Kedua, besaran upah disesuaikan dengan besaran jasa yang diberikan oleh para pekerja, jenis, waktu, dan tempat pekerjaannya. Standar upah dalam Islam tidak dikaitkan sama sekali dengan standar kehidupan minimum suatu daerah. Pekerja profesional akan mendapatkan gaji lebih tinggi daripada pekerja pemula, sebab jasa yang diberikan berbeda. Begitu pula ketika jenis pekerjaan berbeda, maka besaran upah yang diberikan pun berbeda.
Ketiga, majikan/perusahaan wajib memberikan upah kepada pekerja/buruh sesuai dengan besaran upah yang telah disepakati, bahkan dilarang menunda-nunda pembayaran upah. Rasulullah bersabda,
"Berikanlah kepada pekerja upahnya sebelum keringatnya kering." (HR. Ibnu Majah).
Majikan/perusahaan juga tidak boleh mengambil hak-hak pekerja dan menzaliminya, seperti mengurangi upahnya, mengubah kontrak kerja secara sepihak, dan mengambil hak-hak lainnya. Jika ada perselisihan upah antara majikan/perusahaan dengan buruh terhadap besaran upah ataupun terkait kontrak kerja, negara akan menyerahkan hal tersebut kepada al-khubara', yakni para ahli. Negara menyelesaikan permasalahan upah sesuai syariat dan tidak menzalimi keduanya.
Di sisi lain, negara juga menjamin terpenuhinya kebutuhan setiap individu rakyatnya, yaitu sandang, papan, dan pangan dengan menyediakan lapangan pekerjaan seluas-luasnya. Kemudian, negara juga menjamin kebutuhan lainnya, seperti pendidikan gratis, kesehatan gratis, dan lainnya. Dengan demikian, upah pekerja akan mampu membawa mereka memenuhi kebutuhan hidupnya, rakyat pun hidup sejahtera. Wallahu a'lam bishawab.[]
bener Mba, miris sekali hidup di alam kapitalisme.. buruh yang kerjanya berat atau ringan, profesional atau tidak semua sama standar gajinya. (pekerja di tambang misalnya), padahal setiap divis punya risiko dan tingkat kesusahan yang berbeda, namun gajinya semua sama...
Kasian ya nasib buruh di sistem kapitalisme. Kerja setengah mati tapi gajinya setengah hati. Problem buruh gak akan pernah selesai kalau solusi yang diambil untuk menyelesaikannya bersumber dari sistem kapitalisme.
Tidak kelar2 karena tidak (mau atau tahu?) diselesaikan dari akarnya..

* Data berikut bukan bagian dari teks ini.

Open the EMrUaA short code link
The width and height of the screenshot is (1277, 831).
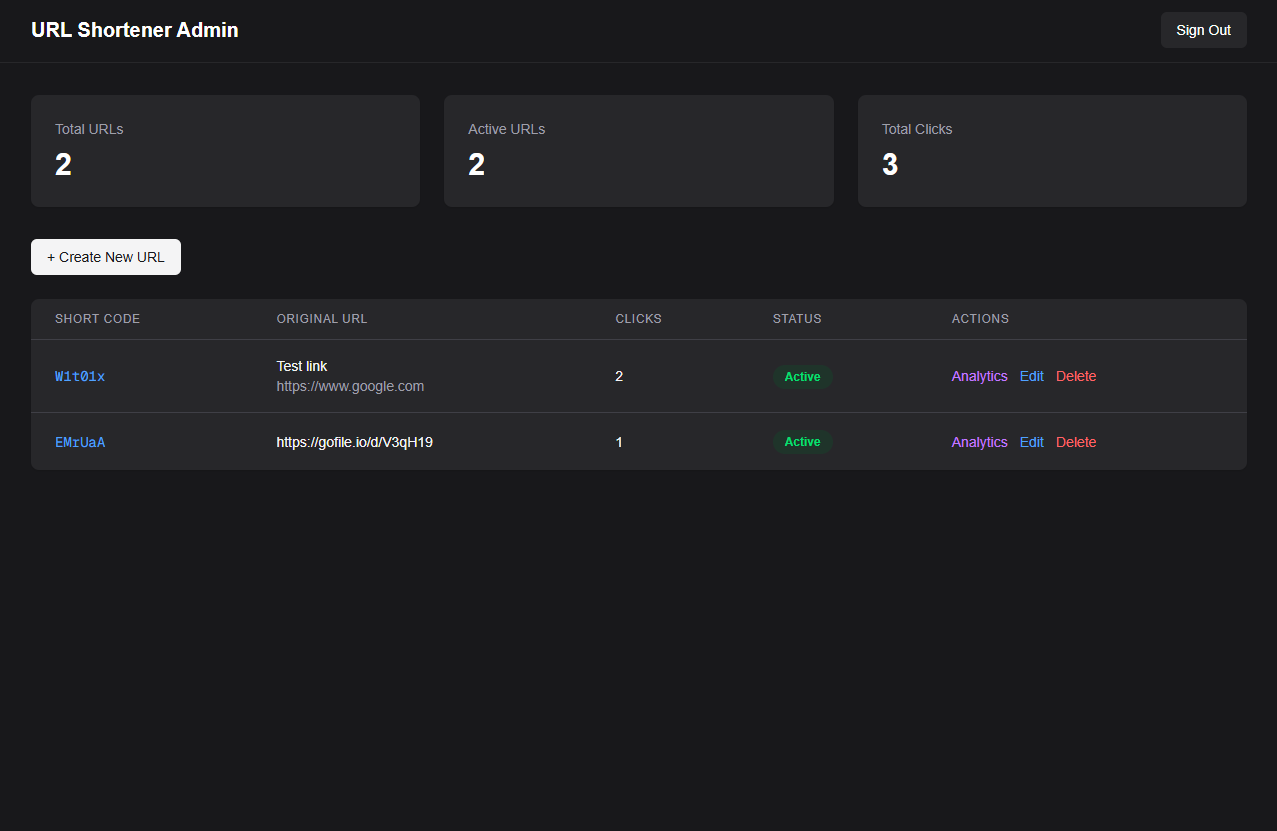pos(80,442)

Nda mau mba. Kalau diterapkan mah bahaya nanti.
Demo buruh tanda buruh tak sejahtera. Solusinya back to sistem Islam untuk mengatur seluruh kehidupan manusia.
Alhamdulillah keren naskahnya
Bener banget. Wes solusi problem umat back to Islam
Dalam sistem kapitalis pekerja hanya diperas tenaga dan keringatnya demi meraup keuntungan sebesar-besarnya bagi pengusaha..negara layaknya sapi ompong bagi rakyatnya karena penguasa dan pengusaha mesra di belakang..hanya sistem yang berasal dari Allah yang akan menyejahterakan..yuk ah campakkan kapitalisme
Ngak sesuai banget mba. Kerja lembur dapatnya kecil.